O Brasil não possui fabricação doméstica suficiente para substituir, no curto prazo, grande parte desses itens com escala, preço e qualificação equivalentes. Nesses casos, elevar imposto não “protege” uma indústria inexistente: reduz competitividade, encarece o produto nacional e estimula a importação do produto final pronto, aprofundando a desindustrialização.
4) O resultado provável: mais custo, menos investimento, menos inovação
O efeito em cadeia é previsível:
- pressão de custos em toda a cadeia industrial;
- redução do ritmo de investimento em tecnologia (BK/BIT);
- perda de competitividade de produtos fabricados no Brasil;
- risco de deslocamento de produção e engenharia para outros países;
- piora do ambiente de negócios por insegurança regulatória e tributária.
5) O que a ABINC propõe (além de criticar)
A ABINC solicita e propõe medidas objetivas e responsáveis:
- Suspensão imediata da vigência ou adoção de período de transição mínimo, para proteger contratos em curso e cargas em trânsito.

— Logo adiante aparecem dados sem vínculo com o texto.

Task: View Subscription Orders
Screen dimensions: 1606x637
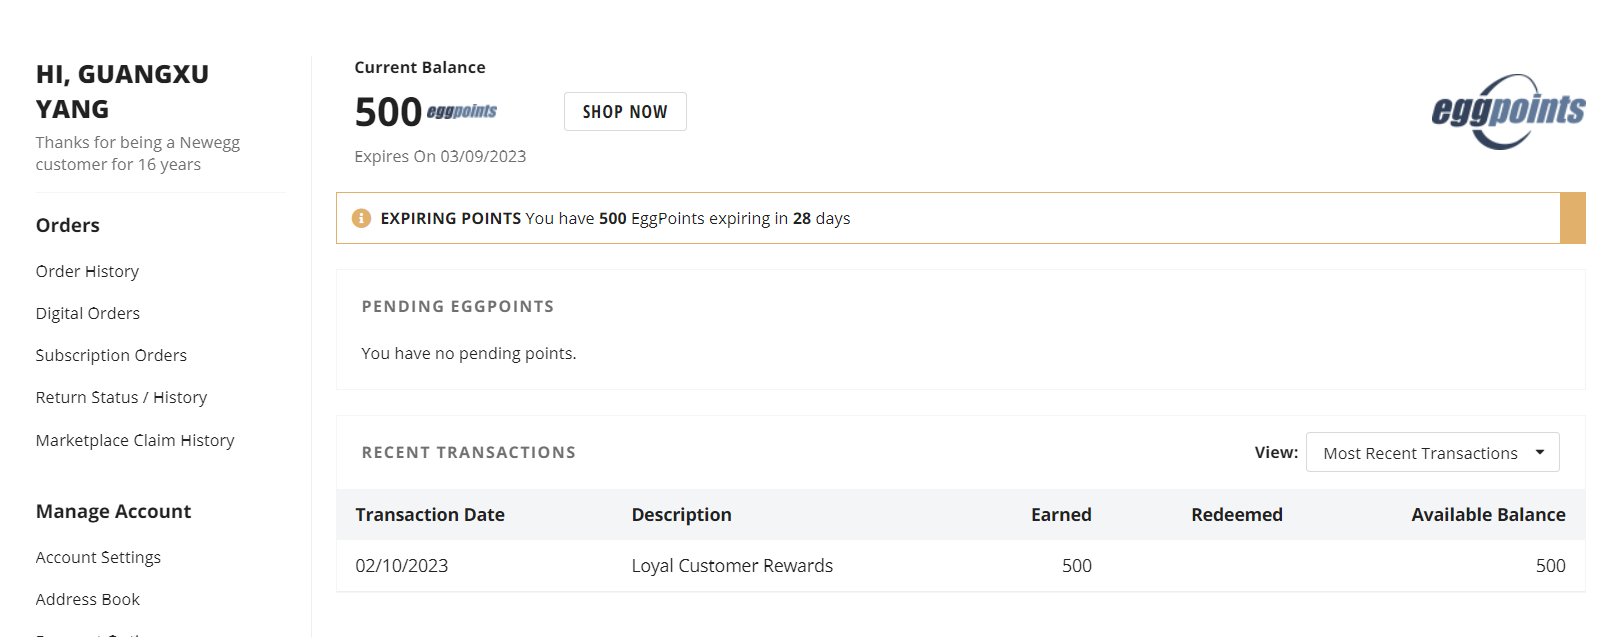Action: [x=111, y=355]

- Revisão técnica dos NCMs com foco em insumos e componentes sem similar nacional, em especial semicondutores e eletrônica crítica para IoT e automação.
- Aplicação efetiva e acelerada de mecanismos como o Ex-tarifário, reconhecido como instrumento necessário para bens sem similar nacional, com previsibilidade e agilidade processual.
- Instalação de mesa de diálogo com setor produtivo e entidades técnicas (ABINC, ABINEE e demais) para avaliação de impactos e desenho de uma política industrial que aumente a produção local sem destruir a cadeia existente.
O Brasil precisa de políticas que reduzam o custo de produzir tecnologia aqui, e não de medidas que encareçam, de forma súbita, os insumos que tornam a indústria nacional viável.
A ABINC se coloca à disposição para contribuir com análise técnica setorial, priorização de NCMs críticos e propostas para preservação do investimento e da competitividade da indústria brasileira.